I shook my head slowly. “I'm trying to save your job for you. As soon as the chief finds out what you're doing here, you're not only unemployed, you're dead.”

He smiled as a light knock interrupted what I assumed was his comeback threat. His head jerked toward the whisper through the closed door. He opened it and admitted his partner, the other cop from the boat, who slid into the room and stood next to his friend. Waiting.

I remained seated. The table between us my only protection.

A nod from asshole cop, and his partner moved behind me to the barred and frosted window.

“Went home for the night,” he said to Kent.

“The chief?” I said. “But he'll be back in the morning.”

“Not soon enough for you,” Kent said. “And he won't say anything about this because he's as guilty as you are. Adultery is illegal last time I checked.”

Before I heard him, the partner came up behind me and slapped a cuff around my wrist, then jerked my other arm behind me and fastened them together. Kent came behind me as I struggled. He kicked the chair out from under me and I fell, my “skinny ass” bouncing on the floor.

They laughed, but the look on their faces wasn't humor. It was a look of pleasure or relief—like something held too long in their bowels and then released.

“What the fuck is wrong with you?” I backed away on my ass, skittering across the floor like a trapped bug until I hit a wall I couldn't climb. “What do you want? What did I do to you?”

“You're a big-mouth broad who thinks she runs this station because the chief lets you suck his dick. You're no better than the whores we pick up every night in Olneyville, but the chief's letting you—his private whore-have the run of the Providence police force and we're staging a coup.”

“You've got to be nuts. I'm an AAG. The chief's going to—”

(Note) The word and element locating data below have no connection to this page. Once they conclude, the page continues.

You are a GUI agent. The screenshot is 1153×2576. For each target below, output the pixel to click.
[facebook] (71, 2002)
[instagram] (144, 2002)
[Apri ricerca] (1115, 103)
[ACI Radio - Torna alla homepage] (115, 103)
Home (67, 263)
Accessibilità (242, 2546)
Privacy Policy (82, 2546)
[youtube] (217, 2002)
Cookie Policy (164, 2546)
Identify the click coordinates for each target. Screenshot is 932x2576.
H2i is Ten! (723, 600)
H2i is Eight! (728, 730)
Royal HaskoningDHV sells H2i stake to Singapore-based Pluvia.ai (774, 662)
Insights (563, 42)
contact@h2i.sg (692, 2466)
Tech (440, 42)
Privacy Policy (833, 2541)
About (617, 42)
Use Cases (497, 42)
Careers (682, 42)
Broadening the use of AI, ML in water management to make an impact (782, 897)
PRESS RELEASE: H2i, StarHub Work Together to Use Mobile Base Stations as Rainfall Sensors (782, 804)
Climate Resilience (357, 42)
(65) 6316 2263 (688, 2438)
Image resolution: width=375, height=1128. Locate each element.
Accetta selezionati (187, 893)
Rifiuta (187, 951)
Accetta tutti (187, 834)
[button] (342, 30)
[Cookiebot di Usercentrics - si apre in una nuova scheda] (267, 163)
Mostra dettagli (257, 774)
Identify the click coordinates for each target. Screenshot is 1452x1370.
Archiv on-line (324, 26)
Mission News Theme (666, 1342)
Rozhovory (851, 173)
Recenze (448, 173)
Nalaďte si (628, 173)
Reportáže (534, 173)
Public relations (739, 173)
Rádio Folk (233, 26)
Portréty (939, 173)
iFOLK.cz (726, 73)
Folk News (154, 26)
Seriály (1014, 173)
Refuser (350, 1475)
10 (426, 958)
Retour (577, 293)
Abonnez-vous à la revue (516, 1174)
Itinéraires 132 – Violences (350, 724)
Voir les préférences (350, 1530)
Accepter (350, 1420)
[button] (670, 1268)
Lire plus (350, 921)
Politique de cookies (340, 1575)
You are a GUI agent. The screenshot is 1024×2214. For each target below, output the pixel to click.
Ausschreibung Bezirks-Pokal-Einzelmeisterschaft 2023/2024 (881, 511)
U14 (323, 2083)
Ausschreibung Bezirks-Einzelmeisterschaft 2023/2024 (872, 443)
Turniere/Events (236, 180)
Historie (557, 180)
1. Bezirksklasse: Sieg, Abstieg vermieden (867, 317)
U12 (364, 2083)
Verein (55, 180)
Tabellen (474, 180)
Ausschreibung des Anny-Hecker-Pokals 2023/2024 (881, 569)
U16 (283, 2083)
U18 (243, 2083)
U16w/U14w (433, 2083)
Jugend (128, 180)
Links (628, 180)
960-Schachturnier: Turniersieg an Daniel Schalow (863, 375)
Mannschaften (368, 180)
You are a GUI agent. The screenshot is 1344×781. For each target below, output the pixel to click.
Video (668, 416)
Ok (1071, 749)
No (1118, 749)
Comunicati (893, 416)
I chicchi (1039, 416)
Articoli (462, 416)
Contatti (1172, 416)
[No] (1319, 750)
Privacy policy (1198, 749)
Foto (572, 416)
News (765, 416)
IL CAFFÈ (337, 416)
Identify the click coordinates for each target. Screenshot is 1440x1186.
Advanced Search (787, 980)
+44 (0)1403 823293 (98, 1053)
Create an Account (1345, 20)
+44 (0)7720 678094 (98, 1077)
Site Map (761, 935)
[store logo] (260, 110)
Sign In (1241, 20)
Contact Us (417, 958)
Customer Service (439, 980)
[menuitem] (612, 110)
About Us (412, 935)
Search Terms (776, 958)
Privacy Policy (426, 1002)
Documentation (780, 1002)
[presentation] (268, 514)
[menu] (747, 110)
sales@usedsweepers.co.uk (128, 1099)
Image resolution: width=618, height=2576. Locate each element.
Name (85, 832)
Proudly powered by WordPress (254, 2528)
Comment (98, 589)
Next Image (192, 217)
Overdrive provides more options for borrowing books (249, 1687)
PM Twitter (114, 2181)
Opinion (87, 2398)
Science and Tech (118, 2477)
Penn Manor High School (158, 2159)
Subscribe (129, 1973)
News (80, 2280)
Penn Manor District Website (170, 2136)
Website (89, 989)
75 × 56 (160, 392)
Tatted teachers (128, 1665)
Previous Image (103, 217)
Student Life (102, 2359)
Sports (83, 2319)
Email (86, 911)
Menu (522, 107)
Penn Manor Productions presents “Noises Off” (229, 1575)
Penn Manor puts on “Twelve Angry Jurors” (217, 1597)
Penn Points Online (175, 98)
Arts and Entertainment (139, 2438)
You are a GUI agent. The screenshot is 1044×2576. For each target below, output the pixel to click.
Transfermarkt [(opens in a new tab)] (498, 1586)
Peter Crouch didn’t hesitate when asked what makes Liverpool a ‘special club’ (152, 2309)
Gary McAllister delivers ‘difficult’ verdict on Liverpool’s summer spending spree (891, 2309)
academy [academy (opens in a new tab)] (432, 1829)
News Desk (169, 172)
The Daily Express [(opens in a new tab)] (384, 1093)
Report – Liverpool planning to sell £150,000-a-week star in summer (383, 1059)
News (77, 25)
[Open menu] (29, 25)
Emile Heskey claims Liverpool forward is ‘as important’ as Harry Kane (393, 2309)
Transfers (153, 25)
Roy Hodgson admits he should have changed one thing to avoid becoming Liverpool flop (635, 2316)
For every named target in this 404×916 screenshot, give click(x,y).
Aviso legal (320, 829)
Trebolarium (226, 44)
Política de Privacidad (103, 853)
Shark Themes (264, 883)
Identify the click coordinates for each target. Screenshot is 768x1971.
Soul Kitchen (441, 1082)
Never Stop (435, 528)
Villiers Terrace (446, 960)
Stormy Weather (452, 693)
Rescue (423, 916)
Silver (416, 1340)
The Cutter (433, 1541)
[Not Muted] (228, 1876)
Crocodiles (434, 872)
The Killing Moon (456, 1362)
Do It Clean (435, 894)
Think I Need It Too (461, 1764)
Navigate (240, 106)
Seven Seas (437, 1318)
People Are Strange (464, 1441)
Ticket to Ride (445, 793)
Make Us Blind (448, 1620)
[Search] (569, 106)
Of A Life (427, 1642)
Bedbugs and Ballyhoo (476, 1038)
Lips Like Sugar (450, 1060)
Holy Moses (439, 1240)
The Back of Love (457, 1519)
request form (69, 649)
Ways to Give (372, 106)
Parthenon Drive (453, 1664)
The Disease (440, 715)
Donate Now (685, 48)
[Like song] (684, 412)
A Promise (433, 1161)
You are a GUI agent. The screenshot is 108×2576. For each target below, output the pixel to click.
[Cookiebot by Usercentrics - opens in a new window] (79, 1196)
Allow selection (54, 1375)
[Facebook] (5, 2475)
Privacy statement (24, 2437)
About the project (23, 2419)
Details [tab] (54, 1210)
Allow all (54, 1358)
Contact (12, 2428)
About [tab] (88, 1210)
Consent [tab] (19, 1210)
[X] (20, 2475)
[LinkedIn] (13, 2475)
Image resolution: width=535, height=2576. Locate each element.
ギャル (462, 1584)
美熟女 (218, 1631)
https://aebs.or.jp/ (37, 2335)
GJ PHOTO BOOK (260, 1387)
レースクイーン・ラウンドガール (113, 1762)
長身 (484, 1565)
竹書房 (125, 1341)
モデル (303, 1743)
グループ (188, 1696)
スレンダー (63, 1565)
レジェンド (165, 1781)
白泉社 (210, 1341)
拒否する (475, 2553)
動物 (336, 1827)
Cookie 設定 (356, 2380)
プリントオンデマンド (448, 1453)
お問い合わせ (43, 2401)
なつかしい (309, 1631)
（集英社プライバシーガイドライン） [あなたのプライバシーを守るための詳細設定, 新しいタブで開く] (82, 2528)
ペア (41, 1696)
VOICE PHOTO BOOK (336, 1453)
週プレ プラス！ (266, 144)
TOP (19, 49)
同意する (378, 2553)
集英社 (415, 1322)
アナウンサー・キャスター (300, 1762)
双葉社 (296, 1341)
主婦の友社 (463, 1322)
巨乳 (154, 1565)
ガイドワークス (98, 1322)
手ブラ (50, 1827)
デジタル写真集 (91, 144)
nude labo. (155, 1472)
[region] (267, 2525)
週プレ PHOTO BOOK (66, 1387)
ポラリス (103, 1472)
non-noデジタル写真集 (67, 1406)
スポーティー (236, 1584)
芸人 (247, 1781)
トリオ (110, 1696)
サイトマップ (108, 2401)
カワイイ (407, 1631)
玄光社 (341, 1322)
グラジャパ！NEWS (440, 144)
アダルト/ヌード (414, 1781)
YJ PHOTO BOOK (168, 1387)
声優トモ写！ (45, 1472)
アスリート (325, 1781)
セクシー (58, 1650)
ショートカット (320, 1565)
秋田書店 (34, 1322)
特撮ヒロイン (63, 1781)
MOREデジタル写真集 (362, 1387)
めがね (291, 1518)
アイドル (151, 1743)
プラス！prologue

He kicked my feet closer to the wall. “He's doing nothing, because like I said, he's guilty of adultery and so are you. See, I did my legal research. Just because you're not married doesn't mean it's not adultery for you too. What do you think the press will do with the information? Piganno will give you the needle faster than a rabid dog.”

“What do you want from me? It can't be rape, because I have a skinny ass. And you're too afraid to let me suck your little lollipops, because you know I'll chew them off. So what do you want?”

Kent looked at his partner and shrugged. “Nothing. I don't want shit from you, bitch. I just want you to know we're all sick of it. We want you to know that next time you walk in this station, you'd better say ‘please’ and ‘thank you’ real nice to all my brethren. You think you can do that? Be nice?”

“Yeah. Sure,” I said. “I can do that. And I'm real sorry if I ever offended you. Real sorry.”

“That's real nice. Real nice.”

They yanked me up by both arms and dragged me on the floor to the door, where the partner opened the door as lookout and Kent pulled me to my feet and escorted me back to the cell. It was now about eleven at night and the place was quiet. O'Rourke must have left for the night. Chucky had never returned to the station.

Sometime after 3 a.m. I fell asleep on the cement floor next to the steel bench to which they'd handcuffed me.